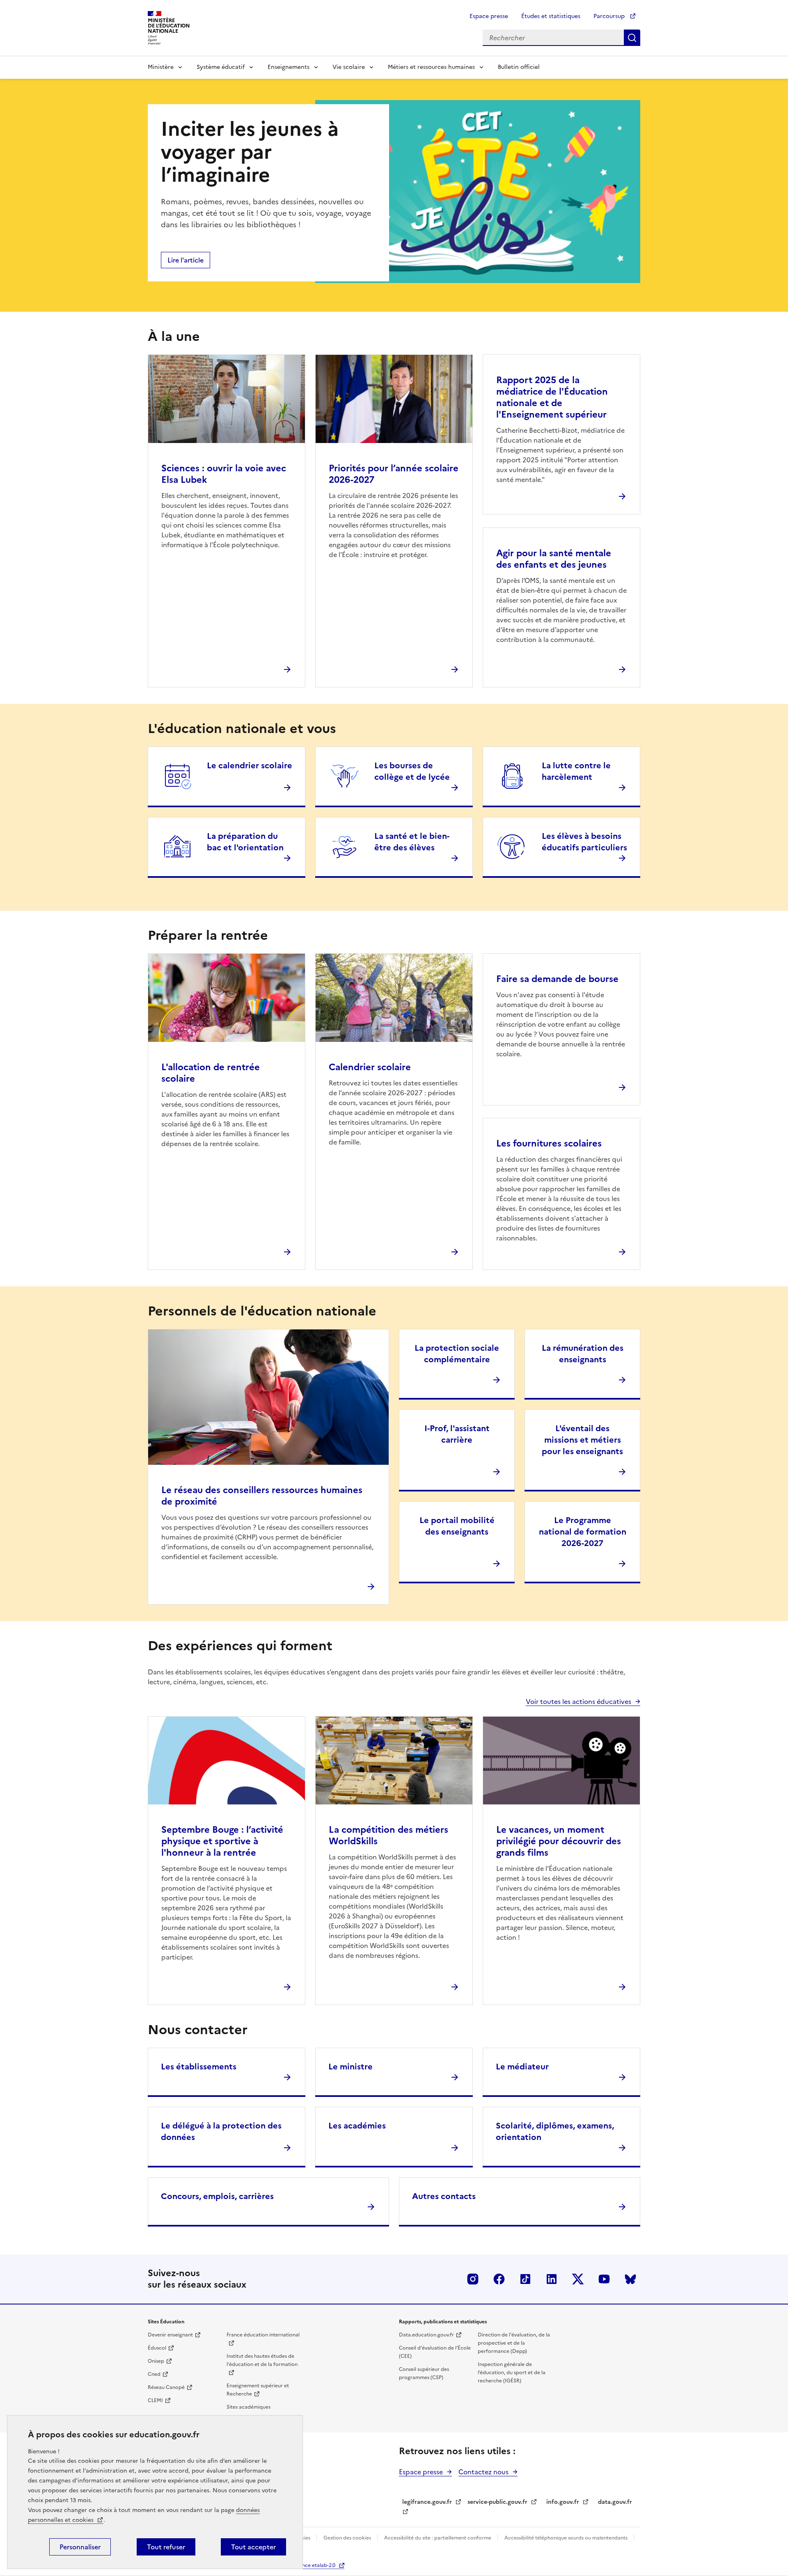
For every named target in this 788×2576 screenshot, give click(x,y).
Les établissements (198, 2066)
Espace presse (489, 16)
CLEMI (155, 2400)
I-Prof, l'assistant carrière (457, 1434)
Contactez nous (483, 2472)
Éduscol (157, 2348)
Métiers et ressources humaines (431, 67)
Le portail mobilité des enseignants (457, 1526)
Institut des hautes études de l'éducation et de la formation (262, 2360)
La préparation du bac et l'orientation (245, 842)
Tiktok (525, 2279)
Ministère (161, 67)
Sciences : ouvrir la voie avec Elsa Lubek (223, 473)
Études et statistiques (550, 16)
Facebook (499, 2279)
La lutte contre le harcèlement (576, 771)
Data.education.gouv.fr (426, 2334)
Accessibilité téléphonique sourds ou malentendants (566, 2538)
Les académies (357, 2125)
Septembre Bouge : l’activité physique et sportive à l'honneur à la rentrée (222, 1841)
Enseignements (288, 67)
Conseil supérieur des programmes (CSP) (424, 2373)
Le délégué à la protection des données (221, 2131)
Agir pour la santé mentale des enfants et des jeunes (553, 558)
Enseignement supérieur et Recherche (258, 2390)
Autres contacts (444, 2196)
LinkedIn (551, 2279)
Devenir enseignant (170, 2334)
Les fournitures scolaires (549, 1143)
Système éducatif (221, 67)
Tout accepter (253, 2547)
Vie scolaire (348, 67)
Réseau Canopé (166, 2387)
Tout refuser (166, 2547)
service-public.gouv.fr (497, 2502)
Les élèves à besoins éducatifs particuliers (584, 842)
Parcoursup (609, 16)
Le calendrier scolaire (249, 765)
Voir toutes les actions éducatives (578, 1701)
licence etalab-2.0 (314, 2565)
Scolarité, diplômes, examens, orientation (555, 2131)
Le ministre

_What you are asked to do_
Your answer should be every entry repeated exactly, minus the pictures.

_Answer below_
For every named target in this 788×2576 screenshot, give click(x,y).
Les établissements (198, 2066)
Espace presse (489, 16)
CLEMI (155, 2400)
I-Prof, l'assistant carrière (457, 1434)
Contactez nous (483, 2472)
Éduscol (157, 2348)
Métiers et ressources humaines (431, 67)
Le portail mobilité des enseignants (457, 1526)
Institut des hautes études de l'éducation et de la formation (262, 2360)
La préparation du bac et l'orientation (245, 842)
Tiktok (525, 2279)
Ministère (161, 67)
Sciences : ouvrir la voie avec Elsa Lubek (223, 473)
Études et statistiques (550, 16)
Facebook (499, 2279)
La lutte contre le harcèlement (576, 771)
Data.education.gouv.fr (426, 2334)
Accessibilité téléphonique sourds ou malentendants (566, 2538)
Les académies (357, 2125)
Septembre Bouge : l’activité physique et sportive à l'honneur à la rentrée (222, 1841)
Enseignements (288, 67)
Conseil supérieur des programmes (CSP) (424, 2373)
Le délégué à la protection des données (221, 2131)
Agir pour la santé mentale des enfants et des jeunes (553, 558)
Enseignement supérieur et Recherche (258, 2390)
Autres contacts (444, 2196)
LinkedIn (551, 2279)
Devenir enseignant (170, 2334)
Les fournitures scolaires (549, 1143)
Système éducatif (221, 67)
Tout accepter (253, 2547)
Vie scolaire (348, 67)
Réseau Canopé (166, 2387)
Tout refuser (166, 2547)
service-public.gouv.fr (497, 2502)
Les élèves à besoins éducatifs particuliers (584, 842)
Parcoursup (609, 16)
Le calendrier scolaire (249, 765)
Voir toutes les actions éducatives (578, 1701)
licence etalab-2.0 (314, 2565)
Scolarité, diplômes, examens, orientation (555, 2131)
Le ministre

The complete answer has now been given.